Nori sushi seaweed is also used in Chinese and Korean cuisine.

Is eating nori good for you?

Nori is a great source of iodine which helps to keep your thyroid in check.

Eating nori weekly may help reduce cholesterol levels, according to a Japanese study published in the British Journal of Nutrition.

Seaweed also contains a high lever of antioxidants which prevent oxidative stress and reduce inflammation at a cellular level.

Is nori also good for weight loss?

Yes absolutely, because it contains very few calories, filling fiber and fucoxanthin, which may increase your metabolic rate.

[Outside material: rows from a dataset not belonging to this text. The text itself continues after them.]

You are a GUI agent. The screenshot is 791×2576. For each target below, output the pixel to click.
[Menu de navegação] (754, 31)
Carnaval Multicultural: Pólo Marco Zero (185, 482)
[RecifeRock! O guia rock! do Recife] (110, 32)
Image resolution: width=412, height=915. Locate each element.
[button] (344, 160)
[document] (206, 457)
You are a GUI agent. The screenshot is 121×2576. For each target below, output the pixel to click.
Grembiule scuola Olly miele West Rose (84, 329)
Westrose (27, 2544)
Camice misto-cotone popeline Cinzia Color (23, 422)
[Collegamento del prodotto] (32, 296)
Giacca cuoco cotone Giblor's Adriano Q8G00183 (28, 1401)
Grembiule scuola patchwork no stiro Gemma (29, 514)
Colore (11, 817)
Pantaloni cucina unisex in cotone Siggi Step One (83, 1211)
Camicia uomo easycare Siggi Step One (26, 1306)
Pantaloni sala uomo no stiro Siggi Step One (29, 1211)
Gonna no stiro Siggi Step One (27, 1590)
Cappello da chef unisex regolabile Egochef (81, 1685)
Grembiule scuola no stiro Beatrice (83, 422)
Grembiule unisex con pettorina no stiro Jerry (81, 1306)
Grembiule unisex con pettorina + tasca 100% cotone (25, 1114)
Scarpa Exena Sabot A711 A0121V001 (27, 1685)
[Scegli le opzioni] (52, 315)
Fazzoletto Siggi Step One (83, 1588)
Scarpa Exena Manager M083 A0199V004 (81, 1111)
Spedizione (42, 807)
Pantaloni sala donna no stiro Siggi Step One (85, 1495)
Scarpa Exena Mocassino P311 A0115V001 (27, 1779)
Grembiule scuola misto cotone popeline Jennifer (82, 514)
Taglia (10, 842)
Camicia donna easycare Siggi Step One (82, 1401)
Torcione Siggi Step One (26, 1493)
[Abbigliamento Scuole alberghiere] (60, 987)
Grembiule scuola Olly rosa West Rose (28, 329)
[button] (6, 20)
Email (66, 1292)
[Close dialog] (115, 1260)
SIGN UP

Is nori vegan? Is nori seafood?

In earlier times there was a scary myth going around that vegetarian vegans couldn’t eat seaweed because it was considered a living organism and therefore seafood – which is prohibited in veganism.

Seaweed is a plant, guys.

Lettuce from the sea.

It is vegetarian and vegan friendly, even more so seaweed is considered to be an excellent source of plant-based vegan protein.

You can consume seaweed without any hesitation.

How is sushi nori made?

Nori as we all know it is made by shredding edible seaweed algae and pressing it into thin sheets.

Thinking of making nori sushi yourself? You can find packages of nori at any Asian grocery store and more frequently nowadays in local grocery stores.

How about you?

Do you often eat or make nori sushi home?

Perhaps you have another creative recipe to turn leftover nori into a splendid idea?